Excerpted passage:
★ ★ ★ ★ ★ ★ ★

I was assuming that exception handlers would be like int3 and are in
general cases that would be places that are atomic and don't allow
scheduling.  I admit I don't know the PREEMPT_RT rules though.


>> Further this code is buggy.  TIF_NOTIFY_RESUME is not the correct
>> flag to set to enter into exit_to_usermode_loop.  TIF_NOTIFY_RESUME is
>> about that happens after signal handling.  This very much needs to be
>> TIF_SIGPENDING with recalc_sigpending and friends updated to know about
>> "task->force_info".
>> 
>> Does someone own this problem?  Can that person please fix this
>> properly?
>
> Sure. Instead setting TIF_NOTIFY_RESUME you want the code updated to use
> recalc_sigpending() only. Or do you have other suggestions regarding
> fixing this properly?

The rule with TIF_SIGPENDING (which should be used if this technique is
used at all), is that recalc_sigpending needs to know how to test if
the signal is still pending.

>> I really don't think it is going to be maintainable for PREEMPT_RT to
>> maintain a separate signal delivery path for faults from the rest of
>> linux.
>
> Okay.

We have a few other cases where we deliver signals from interrupts.
Off the top of my head there is SAK and magic sysrq, but I think there
are more.  So I am also not convinced that all signals you care about
will go through force_sig_info_to_task.

★ ★ ★ ★ ★ ★ ★

Collected data:
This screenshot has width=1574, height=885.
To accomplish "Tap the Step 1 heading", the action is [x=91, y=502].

★ ★ ★ ★ ★ ★ ★

Given exercise: Decide whether each statement agrees with the excerpt on signal delivery above, answering yes or no and quoting the words of the excerpt that settle it: 1. TIF_NOTIFY_RESUME is described as the correct flag to set to enter exit_to_usermode_loop. 2. The writer of the opening lines claims to know the PREEMPT_RT rules. 3. SAK and magic sysrq are named as cases where signals are delivered from interrupts.

Exercise response:
1. No: "TIF_NOTIFY_RESUME is not the correct"
2. No: "I admit I don't know the PREEMPT_RT rules though."
3. Yes: "Off the top of my head there is SAK and magic sysrq"